Figure 3

Post-translational regulation of GATA3 through the 26S proteasome. A) T47D-Y-C587A cells were treated with MPA for 18 hours, protein cell lysates were prepared and immunoblotted for the indicated proteins. Signal intensities of GATA3 bands in the WBs were analyzed by densitometry, values were normalized to GAPDH protein bands setting the value of untreated cells as 1.0. B) T47D cells were treated or not with MPA and/or actinomycin D (5 μg/μl) for the indicated times.

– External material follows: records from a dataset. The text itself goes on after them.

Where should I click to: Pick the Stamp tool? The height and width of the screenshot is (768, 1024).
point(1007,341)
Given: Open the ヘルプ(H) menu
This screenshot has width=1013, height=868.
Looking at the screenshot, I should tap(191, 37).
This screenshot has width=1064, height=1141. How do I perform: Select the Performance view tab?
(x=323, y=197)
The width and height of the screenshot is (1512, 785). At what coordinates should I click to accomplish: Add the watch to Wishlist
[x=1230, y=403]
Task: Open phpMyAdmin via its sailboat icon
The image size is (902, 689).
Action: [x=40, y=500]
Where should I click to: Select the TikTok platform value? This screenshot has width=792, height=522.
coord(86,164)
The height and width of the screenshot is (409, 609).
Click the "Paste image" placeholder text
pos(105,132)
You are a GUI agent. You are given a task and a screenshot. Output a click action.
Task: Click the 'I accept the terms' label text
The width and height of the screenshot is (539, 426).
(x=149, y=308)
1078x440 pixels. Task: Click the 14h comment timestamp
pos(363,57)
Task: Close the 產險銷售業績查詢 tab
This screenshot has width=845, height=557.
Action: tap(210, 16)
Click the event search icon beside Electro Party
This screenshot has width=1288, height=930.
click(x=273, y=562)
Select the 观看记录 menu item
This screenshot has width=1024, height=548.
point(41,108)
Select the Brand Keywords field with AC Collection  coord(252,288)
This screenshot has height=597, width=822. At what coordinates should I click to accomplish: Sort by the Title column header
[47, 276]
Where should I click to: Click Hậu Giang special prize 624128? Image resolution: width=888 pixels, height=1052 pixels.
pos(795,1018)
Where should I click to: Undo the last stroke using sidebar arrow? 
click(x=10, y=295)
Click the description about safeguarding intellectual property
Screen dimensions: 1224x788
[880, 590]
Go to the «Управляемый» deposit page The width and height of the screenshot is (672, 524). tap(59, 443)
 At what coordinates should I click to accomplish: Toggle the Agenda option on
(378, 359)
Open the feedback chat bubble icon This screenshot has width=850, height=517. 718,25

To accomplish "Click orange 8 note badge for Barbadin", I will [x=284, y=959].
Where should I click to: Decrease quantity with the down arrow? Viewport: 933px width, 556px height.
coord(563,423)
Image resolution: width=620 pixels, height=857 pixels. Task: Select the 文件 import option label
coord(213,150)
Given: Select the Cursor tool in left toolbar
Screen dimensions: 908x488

The fold change of mRNA expression levels upon MPA treatment for the indicated times was calculated by normalizing the absolute levels of GATA3 mRNA to GAPDH levels, which were used as an internal control, and setting the value of untreated cells as 1.0. Not significant (NS), one-way ANOVA. C) T47D cells were treated or not with cycloheximide (CHX) at 1 μM final concentration and/or with MPA or bortezomib (Btz) at 100 nM final concentration as indicated, protein cell lysates were prepared and GATA3 expression was measured by WB. Signal intensities of GATA3 bands in the WBs were analyzed as indicated in A. D) T47D cells were pretreated or not with Btz for 30 minutes and then treated or not with MPA as indicated, and GATA3 mRNA expression was measured by RT-qPCR as described for B (***P <0.001, one-way ANOVA). E) T47D cells were treated or not with MPA and/or Btz as indicated, protein cell lysates were prepared and GATA3 expression was measured by WB. Signal intensities of GATA3 bands in the WBs were analyzed as indicated in A. ANOVA, analysis of variance; MPA, medroxyprogesterone acetate; WB, Western blot.